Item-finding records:
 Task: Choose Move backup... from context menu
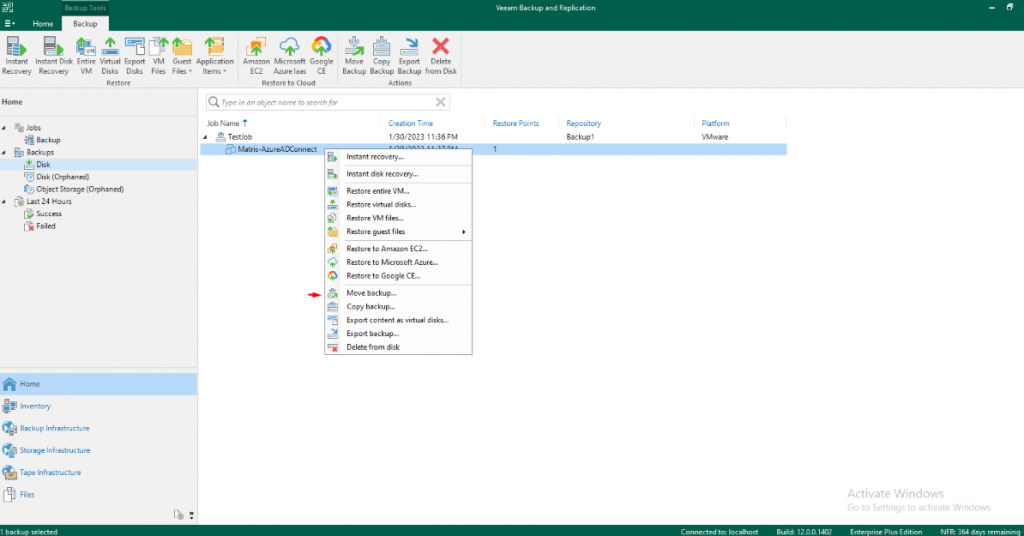click(371, 293)
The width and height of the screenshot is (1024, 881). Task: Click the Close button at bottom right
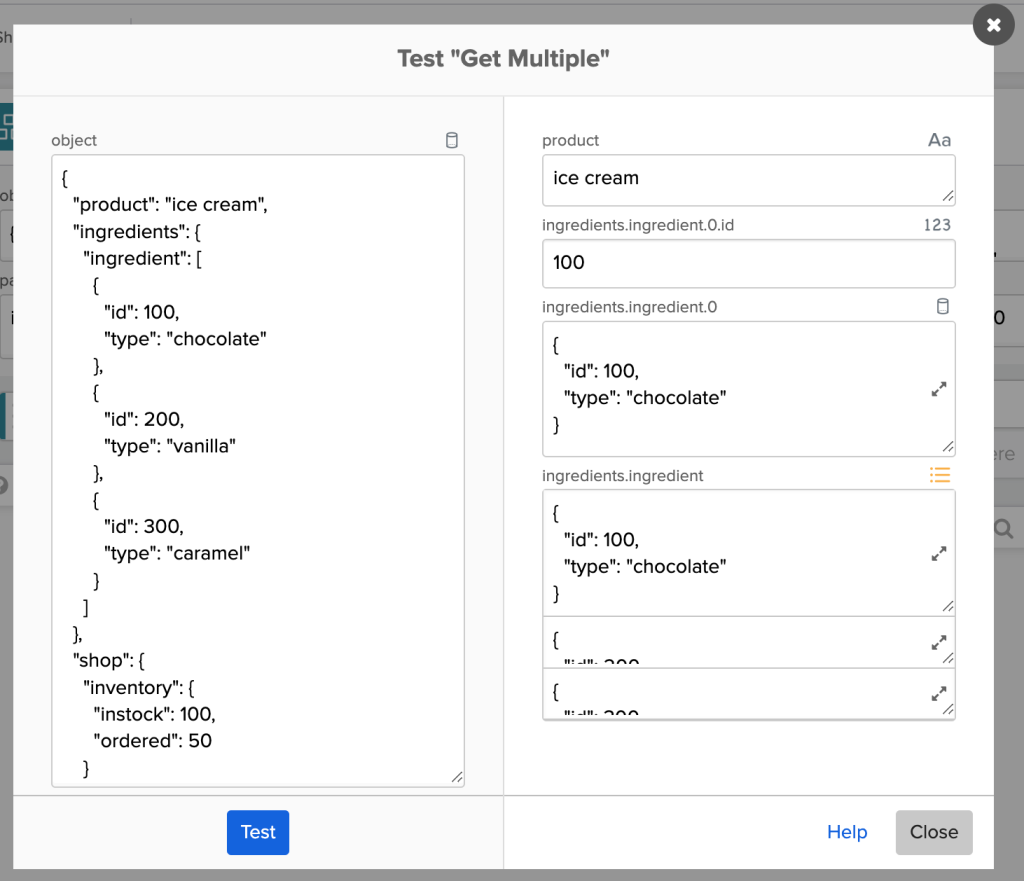click(x=933, y=832)
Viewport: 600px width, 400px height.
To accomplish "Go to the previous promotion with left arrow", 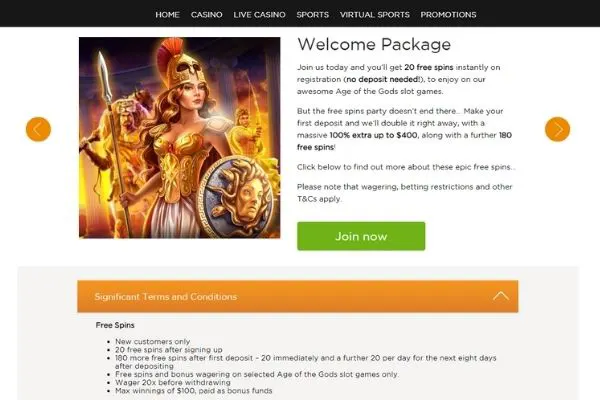I will pos(38,129).
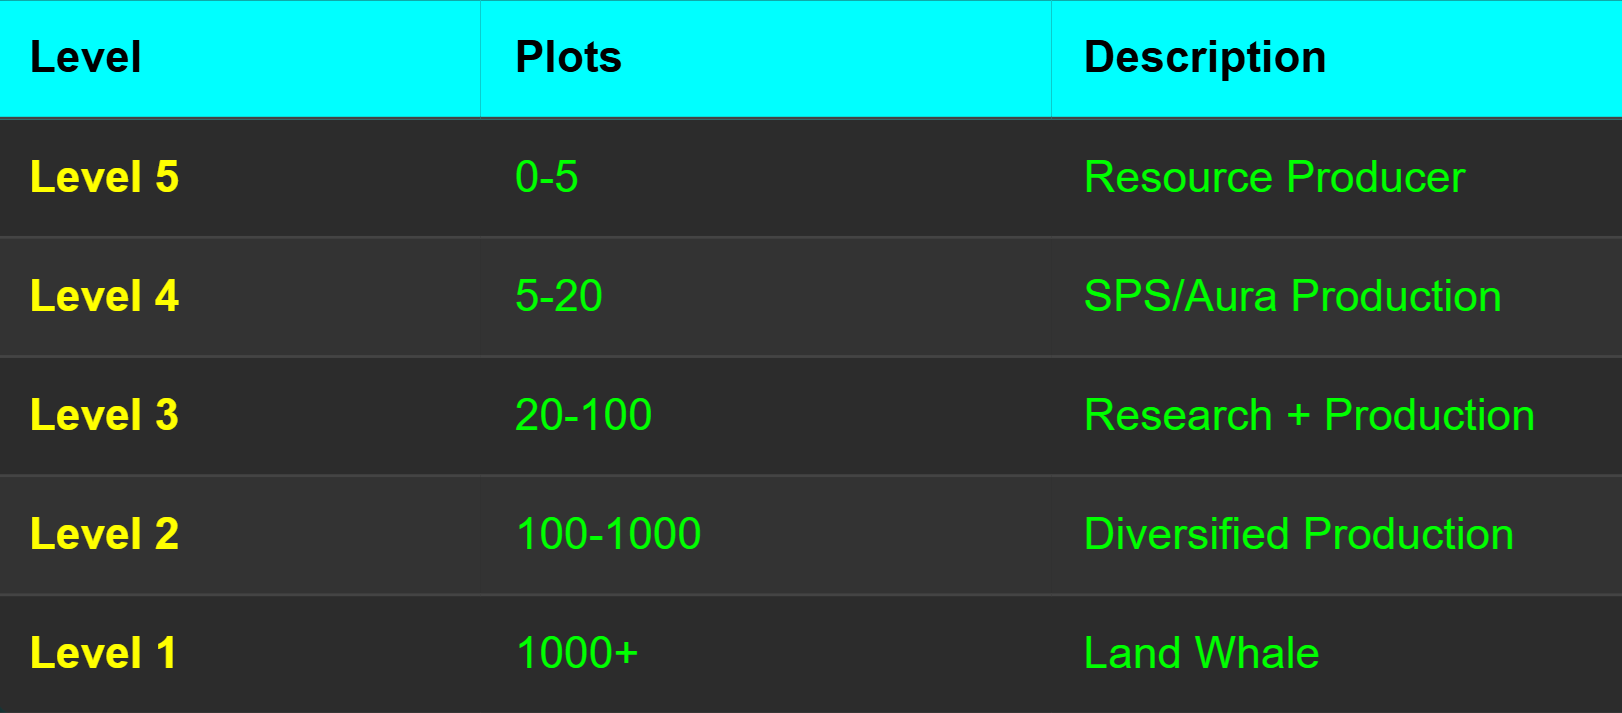
Task: Click the 20-100 plots value
Action: (583, 415)
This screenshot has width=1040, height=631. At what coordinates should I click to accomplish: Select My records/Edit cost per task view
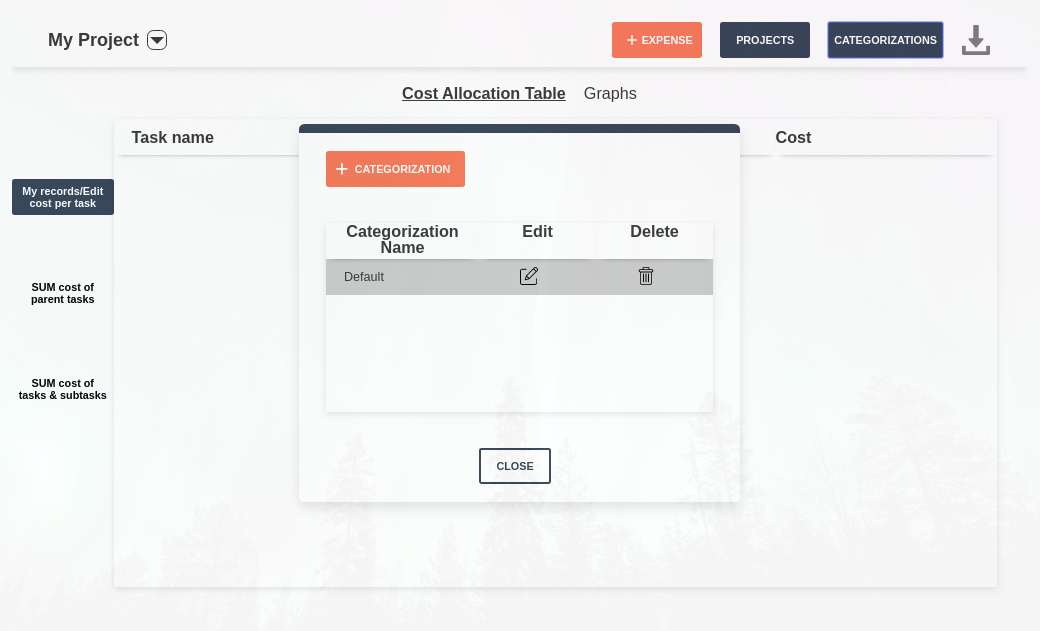tap(63, 197)
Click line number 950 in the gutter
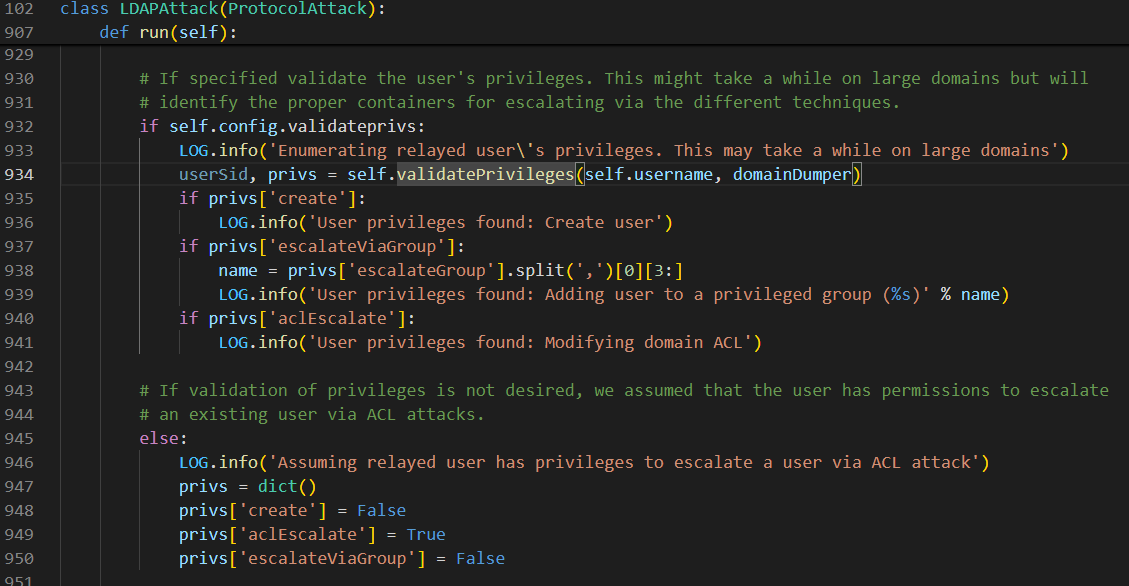1129x586 pixels. click(x=20, y=558)
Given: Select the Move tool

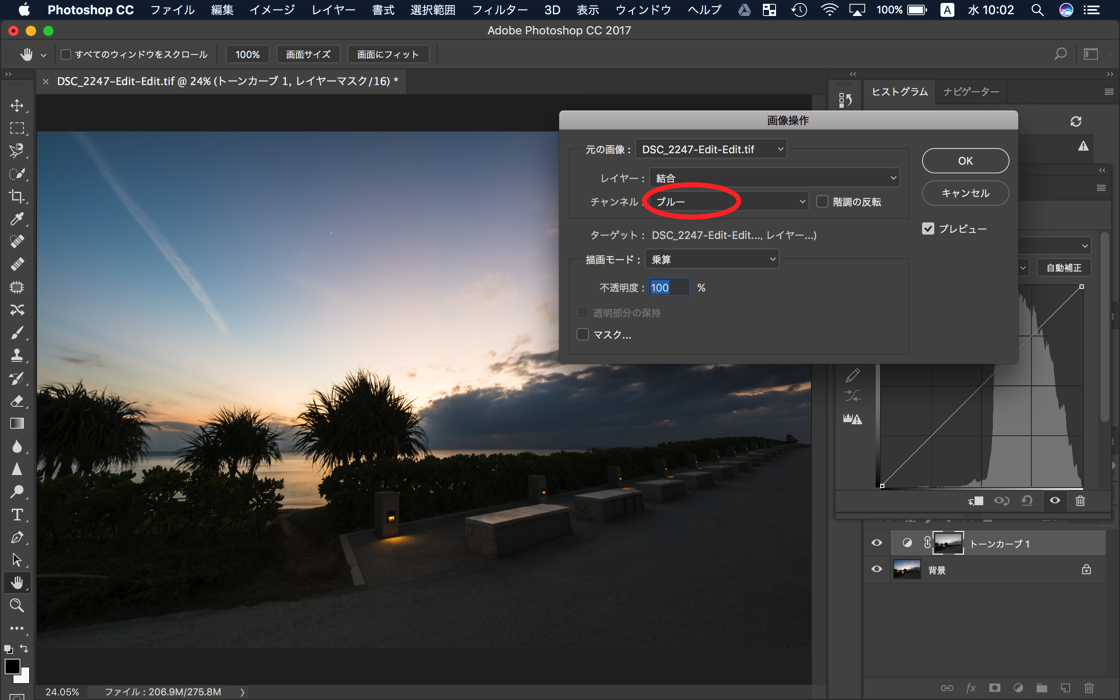Looking at the screenshot, I should tap(17, 105).
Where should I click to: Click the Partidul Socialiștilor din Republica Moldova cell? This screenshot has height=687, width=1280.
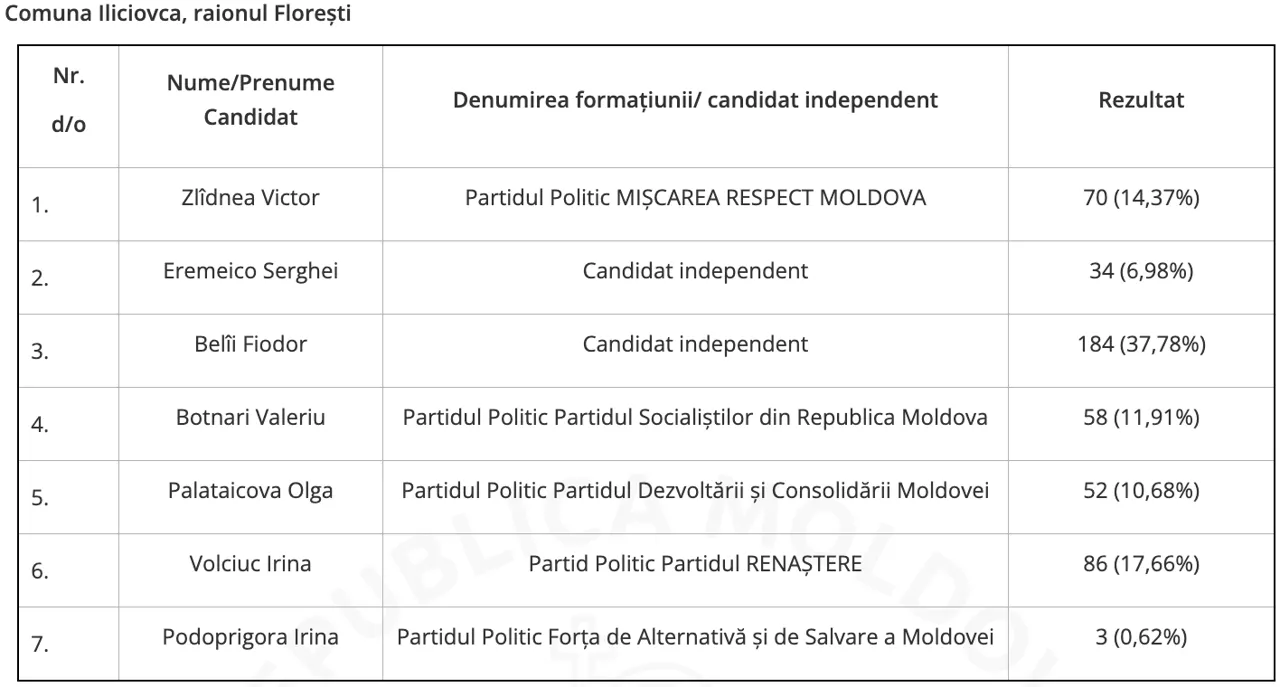pos(695,417)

# Written instruction
Please recast the items as a Markdown table with columns "n" and "Line", starting with the line that contains "This screenshot has width=1040, height=631." and going on through the end of the items, with one numbered row per line and blank lines skipped. Leave the pictures out of the table.

# Exercise solution
| n | Line |
|---|---|
| 1 | This screenshot has width=1040, height=631. At what coordinates should I click to accomplish: Select My records/Edit cost per task view |
| 2 | tap(63, 197) |
| 3 | Click line number 950 in the gutter |
| 4 | 1129x586 pixels. click(x=20, y=558) |
| 5 | Given: Select the Move tool |
| 6 | Looking at the screenshot, I should tap(17, 105). |
| 7 | Where should I click to: Click the Partidul Socialiștilor din Republica Moldova cell? This screenshot has height=687, width=1280. |
| 8 | pos(695,417) |